The film's no-goods focuses in on Chan's deathly pale face as blood oozes from his ear. After a few extreme close-ups we see the hyperactive star motionless on a stretcher, being bundled into a van. Jackie Chan is partially deaf in one ear now and has a plastic plug in his head. He wears his hair long ever since either to cover up the hole or because he thinks short hair brings him bad luck. Good wasn't good enough for Jackie Chan. He wanted perfect.
Understandably, the rest of Armour of God is a slack endeavour that unsuccessfully tries to combine the grave robbing hijinks of the Indiana Jones series with the easy, breezy charm of Richard Lester's The Beatles films. Cantopop icon Alan Tam co-stars as the weight around Jackie's neck, anchoring him to a lame duck situational comedy that leans heavily on love triangles and drawing room farce.
Aside from his pop concert introduction, Tam is a poor substitute for Sammo Hung or Yuen Biao. There's just no joy in the pairing. Tam is best utilised as a prop, a precious something Chan has to exert himself around, keeping his pal out of trouble. Chan's Wheels on Meals co-star Lola Forner appears as another headstrong aristocrat with an underexplored romantic interest in Jackie. Forner's character May is exactly the kind of partner Chan needs. She gets stuck in and mixes it up while Tam cowers behind his new best bud.
Teary-eyed MacGuffin Rosamund Kwan is stuck playing the same kind of pretty, infantilised doll that she did in Twinkle Twinkle Lucky Stars. Kwan is drugged up and hypnotised, a pliant, almost robotic temptress lumbered with an arc that offers zero dramatic pay-off. Armour of God is stuffed with story elements that never really go anywhere, they're affectations there to grease the path to the next bit of action. Jackie Chan is no stranger to jarring plot mechanics but Armour of God just feels synthetic.
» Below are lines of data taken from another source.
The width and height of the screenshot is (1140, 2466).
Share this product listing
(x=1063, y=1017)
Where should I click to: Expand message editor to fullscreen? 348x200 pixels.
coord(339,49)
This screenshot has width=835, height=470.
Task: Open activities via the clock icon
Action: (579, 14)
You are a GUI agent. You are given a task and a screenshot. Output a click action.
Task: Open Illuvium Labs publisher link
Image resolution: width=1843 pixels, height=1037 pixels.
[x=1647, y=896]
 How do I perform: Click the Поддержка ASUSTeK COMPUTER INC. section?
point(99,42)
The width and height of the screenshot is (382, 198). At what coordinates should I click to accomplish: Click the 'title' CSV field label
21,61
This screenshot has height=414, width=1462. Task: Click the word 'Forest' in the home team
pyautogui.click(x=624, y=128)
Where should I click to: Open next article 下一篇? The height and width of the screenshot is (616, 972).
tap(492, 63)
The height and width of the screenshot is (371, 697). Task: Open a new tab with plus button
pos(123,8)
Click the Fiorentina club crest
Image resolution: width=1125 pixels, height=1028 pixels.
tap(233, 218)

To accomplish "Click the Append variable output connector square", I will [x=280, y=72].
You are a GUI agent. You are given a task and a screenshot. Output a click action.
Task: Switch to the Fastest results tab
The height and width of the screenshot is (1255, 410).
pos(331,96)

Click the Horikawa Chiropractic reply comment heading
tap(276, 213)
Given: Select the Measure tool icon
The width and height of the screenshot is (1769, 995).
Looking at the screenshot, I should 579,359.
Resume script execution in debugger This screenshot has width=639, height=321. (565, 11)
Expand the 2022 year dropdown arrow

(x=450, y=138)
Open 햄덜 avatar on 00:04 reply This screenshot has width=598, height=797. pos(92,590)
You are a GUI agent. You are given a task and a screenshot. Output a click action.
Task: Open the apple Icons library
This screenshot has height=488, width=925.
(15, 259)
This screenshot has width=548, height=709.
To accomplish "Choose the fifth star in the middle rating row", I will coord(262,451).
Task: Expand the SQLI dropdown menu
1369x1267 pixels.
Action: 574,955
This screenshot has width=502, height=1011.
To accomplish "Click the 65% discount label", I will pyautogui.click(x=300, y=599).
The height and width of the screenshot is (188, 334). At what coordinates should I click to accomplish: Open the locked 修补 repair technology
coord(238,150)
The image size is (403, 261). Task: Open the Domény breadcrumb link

This brings us to the film's other major issue, the film's setpieces are best consumed in isolation. They simply don't match the tone of the film they're in. Armour of God's highlight is a bravura kidnapping that cuts back and forth between Rosamund Kwan at a fashion show in a stunning palace setting and Alan Tam stamping around a disco odyssey rock concert. Monks armed with Kalashnikovs storm the catwalk and blaze through the bumbling security. It's an amazing sequence that posits a level of danger that the film is otherwise uninterested in pursuing. That's Armour of God in a nutshell - great premise, messy execution.